▸ RECORDED DATA
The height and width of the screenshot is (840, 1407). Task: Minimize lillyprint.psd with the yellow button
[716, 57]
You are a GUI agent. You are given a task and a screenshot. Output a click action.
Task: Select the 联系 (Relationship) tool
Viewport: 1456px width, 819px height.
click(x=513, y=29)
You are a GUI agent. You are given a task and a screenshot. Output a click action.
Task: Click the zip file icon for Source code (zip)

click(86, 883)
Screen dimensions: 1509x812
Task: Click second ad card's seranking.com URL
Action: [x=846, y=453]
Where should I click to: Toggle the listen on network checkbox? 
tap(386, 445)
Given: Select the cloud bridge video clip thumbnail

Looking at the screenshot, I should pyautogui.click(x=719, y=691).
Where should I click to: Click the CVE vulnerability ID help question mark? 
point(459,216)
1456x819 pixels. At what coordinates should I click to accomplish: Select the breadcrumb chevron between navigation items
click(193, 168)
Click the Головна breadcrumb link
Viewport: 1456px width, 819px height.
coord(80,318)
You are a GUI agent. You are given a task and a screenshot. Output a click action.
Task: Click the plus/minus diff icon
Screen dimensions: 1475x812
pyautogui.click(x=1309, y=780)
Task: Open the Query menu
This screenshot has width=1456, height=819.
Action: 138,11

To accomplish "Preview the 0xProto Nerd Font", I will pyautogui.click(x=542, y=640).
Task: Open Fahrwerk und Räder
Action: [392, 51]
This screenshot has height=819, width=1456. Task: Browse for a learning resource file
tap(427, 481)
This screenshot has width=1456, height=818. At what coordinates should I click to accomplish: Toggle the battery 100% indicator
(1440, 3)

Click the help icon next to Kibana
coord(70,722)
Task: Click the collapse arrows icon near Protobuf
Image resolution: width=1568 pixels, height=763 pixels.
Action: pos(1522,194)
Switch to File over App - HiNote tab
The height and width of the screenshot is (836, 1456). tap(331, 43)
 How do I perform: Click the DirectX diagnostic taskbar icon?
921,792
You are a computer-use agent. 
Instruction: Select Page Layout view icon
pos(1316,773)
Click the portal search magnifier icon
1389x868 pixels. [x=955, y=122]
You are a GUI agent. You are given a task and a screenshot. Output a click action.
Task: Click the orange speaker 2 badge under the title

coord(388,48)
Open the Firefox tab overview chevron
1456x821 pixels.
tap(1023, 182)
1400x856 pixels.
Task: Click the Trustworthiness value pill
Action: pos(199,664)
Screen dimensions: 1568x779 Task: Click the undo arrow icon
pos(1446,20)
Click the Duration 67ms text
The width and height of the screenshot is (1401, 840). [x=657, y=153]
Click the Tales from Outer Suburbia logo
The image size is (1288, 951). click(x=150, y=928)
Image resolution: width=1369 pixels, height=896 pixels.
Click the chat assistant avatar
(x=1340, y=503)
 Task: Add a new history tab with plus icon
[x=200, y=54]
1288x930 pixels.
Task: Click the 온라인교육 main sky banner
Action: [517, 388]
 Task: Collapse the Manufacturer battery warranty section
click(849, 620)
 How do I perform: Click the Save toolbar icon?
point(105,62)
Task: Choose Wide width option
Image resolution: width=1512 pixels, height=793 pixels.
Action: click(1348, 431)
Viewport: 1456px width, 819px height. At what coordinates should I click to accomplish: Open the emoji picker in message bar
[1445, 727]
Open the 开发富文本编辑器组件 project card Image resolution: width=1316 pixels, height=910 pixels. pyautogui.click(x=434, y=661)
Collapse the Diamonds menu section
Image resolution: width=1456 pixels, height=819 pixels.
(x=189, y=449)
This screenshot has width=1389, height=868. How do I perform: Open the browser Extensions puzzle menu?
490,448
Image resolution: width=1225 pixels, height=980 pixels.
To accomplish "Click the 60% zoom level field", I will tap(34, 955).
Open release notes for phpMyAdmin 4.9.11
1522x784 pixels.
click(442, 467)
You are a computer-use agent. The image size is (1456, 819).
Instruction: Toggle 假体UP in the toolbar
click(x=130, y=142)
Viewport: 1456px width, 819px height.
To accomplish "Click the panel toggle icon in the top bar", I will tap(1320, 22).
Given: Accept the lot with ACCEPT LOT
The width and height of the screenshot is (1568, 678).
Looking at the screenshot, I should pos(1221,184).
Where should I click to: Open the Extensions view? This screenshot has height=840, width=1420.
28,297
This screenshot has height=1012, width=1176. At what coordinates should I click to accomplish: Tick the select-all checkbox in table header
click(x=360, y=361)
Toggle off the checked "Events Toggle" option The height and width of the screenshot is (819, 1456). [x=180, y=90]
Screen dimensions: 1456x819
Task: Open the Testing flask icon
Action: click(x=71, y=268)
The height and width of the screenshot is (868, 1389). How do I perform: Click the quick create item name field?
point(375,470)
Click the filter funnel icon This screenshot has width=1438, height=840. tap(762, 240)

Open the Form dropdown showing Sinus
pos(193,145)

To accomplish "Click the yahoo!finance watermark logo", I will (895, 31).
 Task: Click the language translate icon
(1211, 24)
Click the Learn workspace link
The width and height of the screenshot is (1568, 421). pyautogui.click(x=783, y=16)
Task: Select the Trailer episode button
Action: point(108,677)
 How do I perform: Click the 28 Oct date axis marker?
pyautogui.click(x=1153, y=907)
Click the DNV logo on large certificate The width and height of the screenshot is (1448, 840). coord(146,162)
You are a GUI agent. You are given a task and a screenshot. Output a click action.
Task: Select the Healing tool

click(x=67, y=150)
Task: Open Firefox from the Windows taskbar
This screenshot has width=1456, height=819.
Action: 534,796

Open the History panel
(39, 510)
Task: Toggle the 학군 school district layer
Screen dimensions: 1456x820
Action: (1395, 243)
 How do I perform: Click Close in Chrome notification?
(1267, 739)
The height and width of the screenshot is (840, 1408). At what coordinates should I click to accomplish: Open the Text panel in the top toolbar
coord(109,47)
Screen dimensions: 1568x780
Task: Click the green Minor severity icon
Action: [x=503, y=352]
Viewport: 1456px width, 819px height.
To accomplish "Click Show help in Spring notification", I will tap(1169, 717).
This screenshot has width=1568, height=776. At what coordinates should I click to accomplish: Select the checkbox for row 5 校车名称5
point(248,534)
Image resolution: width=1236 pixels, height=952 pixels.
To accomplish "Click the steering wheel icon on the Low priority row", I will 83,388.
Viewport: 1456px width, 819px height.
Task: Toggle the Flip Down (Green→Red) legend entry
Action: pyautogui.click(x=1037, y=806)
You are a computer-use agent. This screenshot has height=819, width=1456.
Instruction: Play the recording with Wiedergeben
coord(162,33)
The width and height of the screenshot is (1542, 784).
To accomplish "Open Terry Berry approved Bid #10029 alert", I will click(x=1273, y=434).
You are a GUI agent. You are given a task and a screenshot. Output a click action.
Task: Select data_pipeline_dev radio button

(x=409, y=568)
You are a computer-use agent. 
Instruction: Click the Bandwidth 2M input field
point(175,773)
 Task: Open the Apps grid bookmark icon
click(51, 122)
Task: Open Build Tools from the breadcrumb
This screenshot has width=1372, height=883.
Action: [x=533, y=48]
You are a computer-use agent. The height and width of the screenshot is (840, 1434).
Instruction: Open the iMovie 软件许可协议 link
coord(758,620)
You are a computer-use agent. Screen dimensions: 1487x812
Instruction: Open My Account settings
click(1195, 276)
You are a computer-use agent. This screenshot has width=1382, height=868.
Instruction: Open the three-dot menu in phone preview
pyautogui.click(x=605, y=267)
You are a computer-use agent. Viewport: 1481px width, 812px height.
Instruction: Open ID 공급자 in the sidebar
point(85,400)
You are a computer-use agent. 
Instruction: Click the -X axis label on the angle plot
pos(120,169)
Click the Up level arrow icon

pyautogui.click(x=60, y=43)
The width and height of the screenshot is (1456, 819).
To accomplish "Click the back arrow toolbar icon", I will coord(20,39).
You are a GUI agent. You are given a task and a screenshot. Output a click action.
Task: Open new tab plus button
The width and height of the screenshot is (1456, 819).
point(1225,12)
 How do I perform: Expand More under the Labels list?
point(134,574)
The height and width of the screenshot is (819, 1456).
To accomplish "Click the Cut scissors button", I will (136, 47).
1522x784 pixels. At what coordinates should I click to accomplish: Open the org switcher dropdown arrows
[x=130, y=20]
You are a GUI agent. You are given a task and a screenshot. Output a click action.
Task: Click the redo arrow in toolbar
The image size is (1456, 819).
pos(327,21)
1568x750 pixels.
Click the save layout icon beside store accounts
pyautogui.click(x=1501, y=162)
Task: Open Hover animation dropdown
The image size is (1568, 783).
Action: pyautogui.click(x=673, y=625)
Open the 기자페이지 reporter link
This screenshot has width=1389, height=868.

▸ AIM OF THE EXERCISE
Restate exactly, and only, the line containing "Task: Click the redo arrow in toolbar" together with all lines after it to the end of the material.

▸ COMPLETED EXERCISE
Task: Click the redo arrow in toolbar
The image size is (1456, 819).
pos(327,21)
1568x750 pixels.
Click the save layout icon beside store accounts
pyautogui.click(x=1501, y=162)
Task: Open Hover animation dropdown
The image size is (1568, 783).
Action: pyautogui.click(x=673, y=625)
Open the 기자페이지 reporter link
This screenshot has width=1389, height=868.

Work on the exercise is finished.